### Material for this task
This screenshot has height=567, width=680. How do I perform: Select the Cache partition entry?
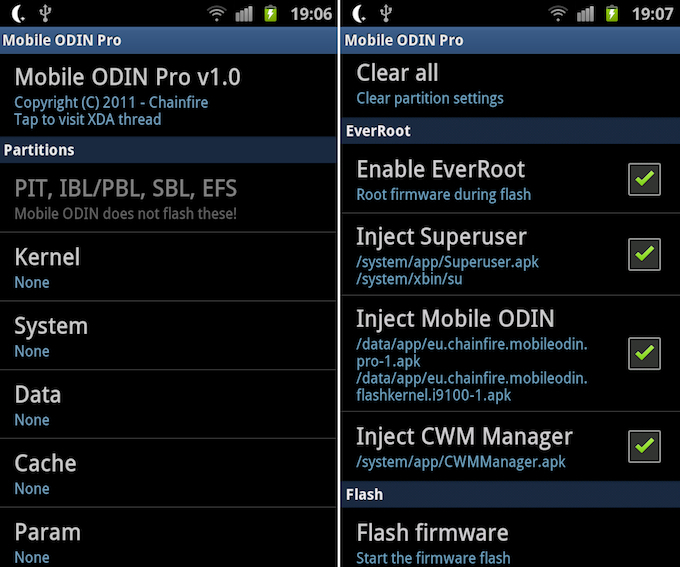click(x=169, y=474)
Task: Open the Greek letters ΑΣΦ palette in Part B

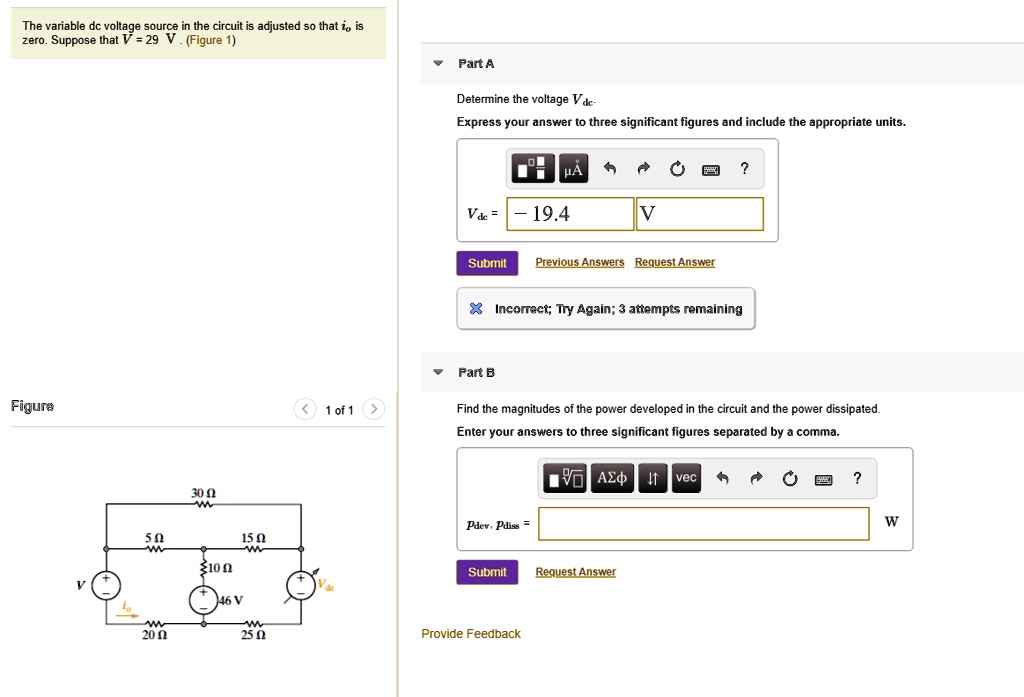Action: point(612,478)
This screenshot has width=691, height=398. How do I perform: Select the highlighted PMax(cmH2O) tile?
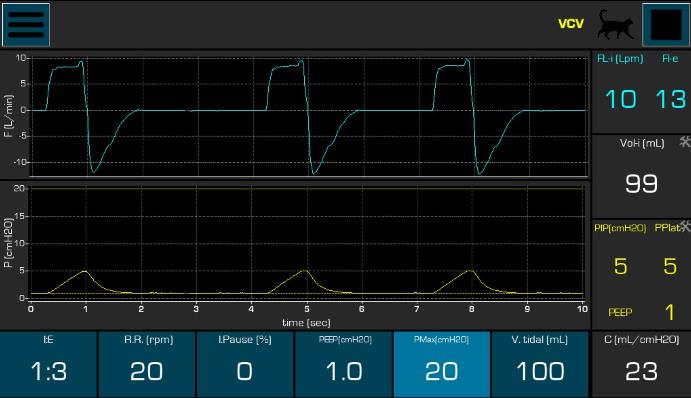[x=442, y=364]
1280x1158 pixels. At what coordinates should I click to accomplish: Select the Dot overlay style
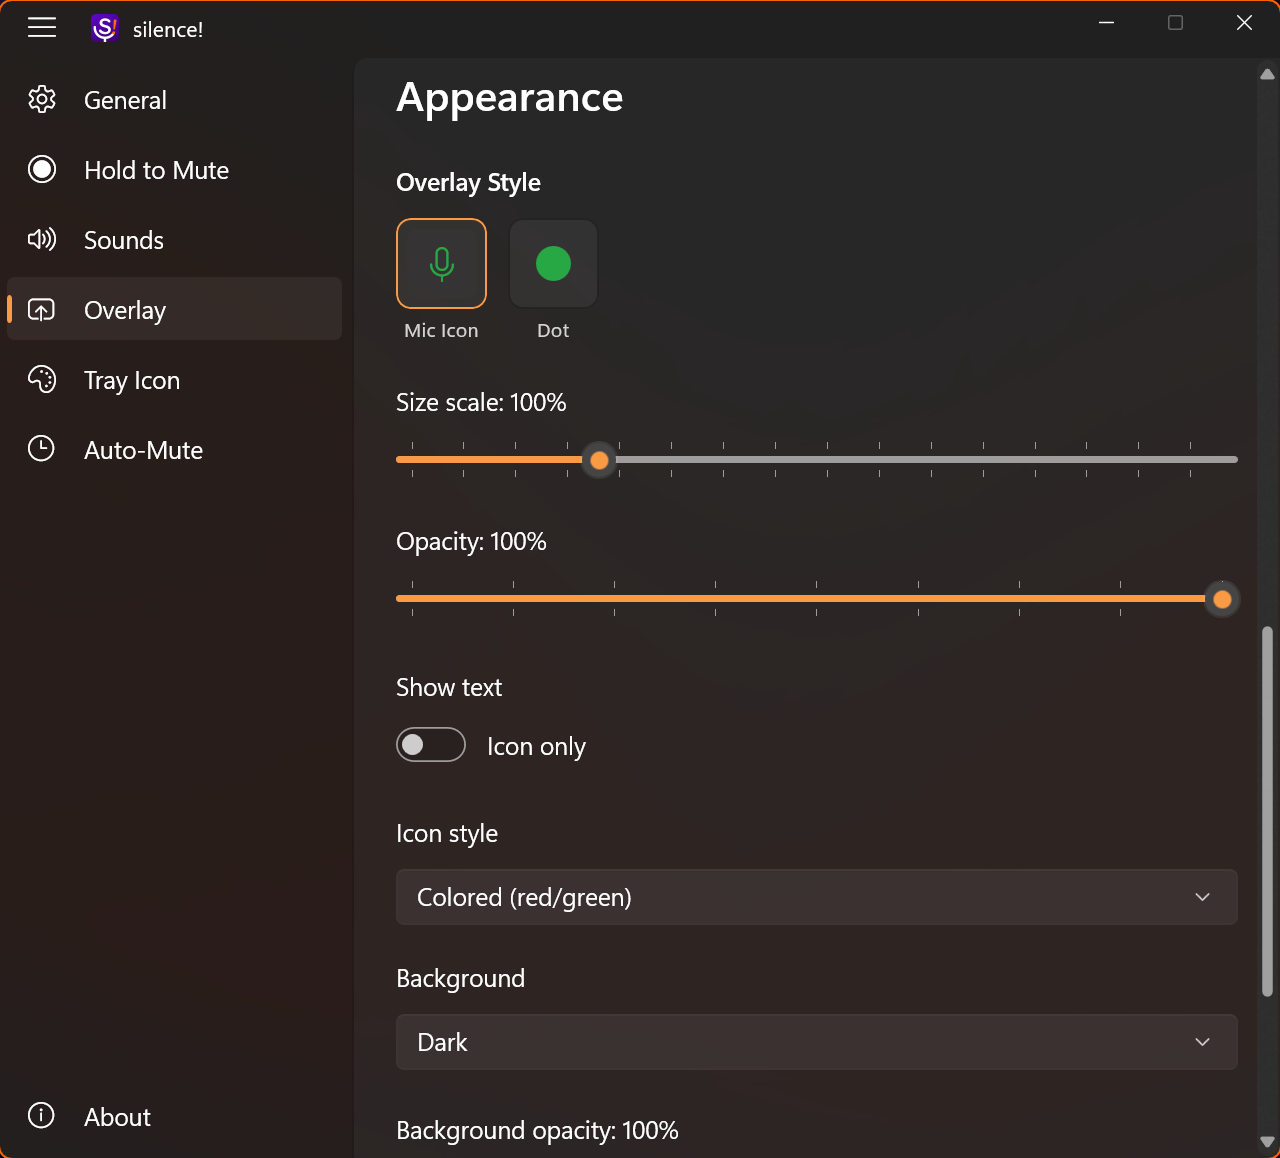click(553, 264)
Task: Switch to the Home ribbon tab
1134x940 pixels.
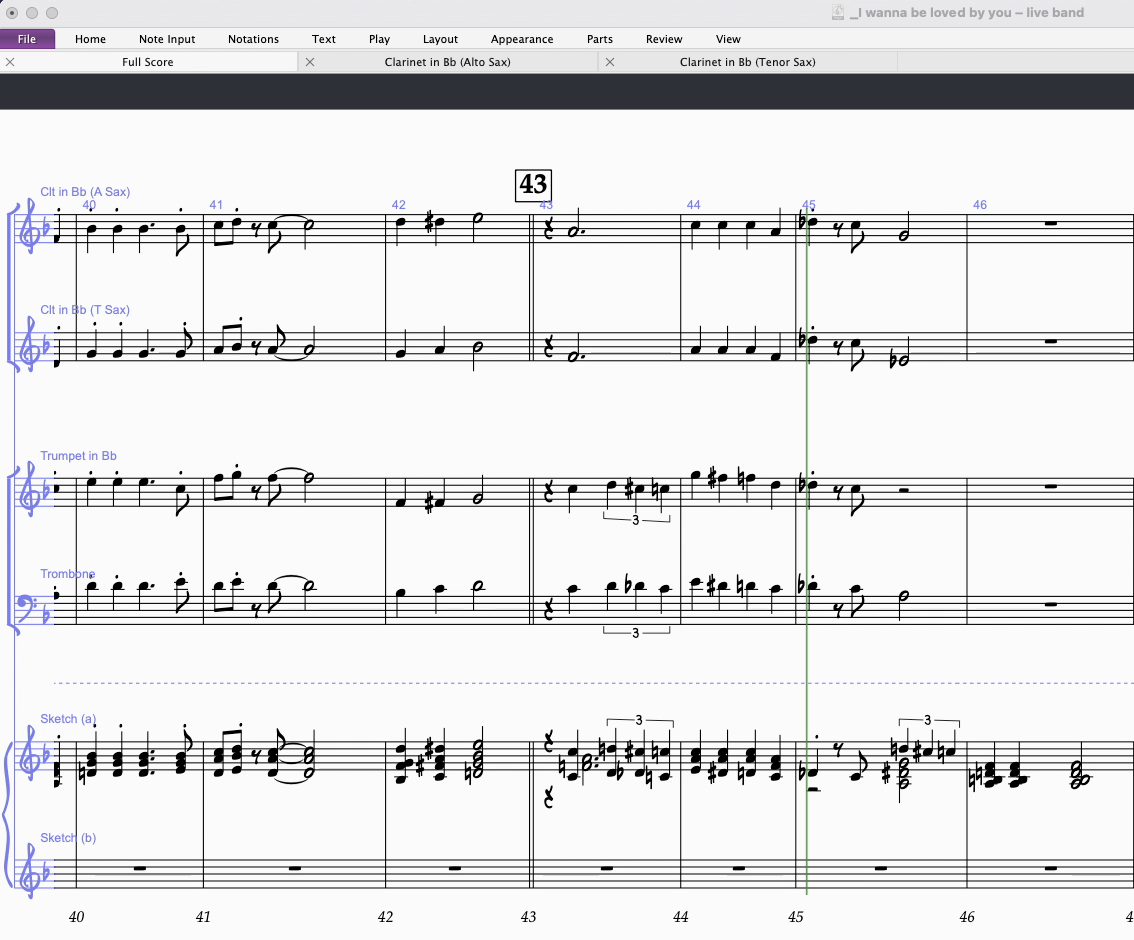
######
Your objective:
Copy out the text lines of the material above word for word, omitting the pictures.

Answer to the problem:
This screenshot has height=567, width=680. How do I perform: Select the Cache partition entry?
click(x=169, y=474)
Task: Open the Greek letters ΑΣΦ palette in Part B

Action: point(612,478)
This screenshot has width=691, height=398. How do I perform: Select the highlighted PMax(cmH2O) tile?
[x=442, y=364]
1280x1158 pixels. At what coordinates should I click to accomplish: Select the Dot overlay style
click(553, 264)
Task: Switch to the Home ribbon tab
1134x940 pixels.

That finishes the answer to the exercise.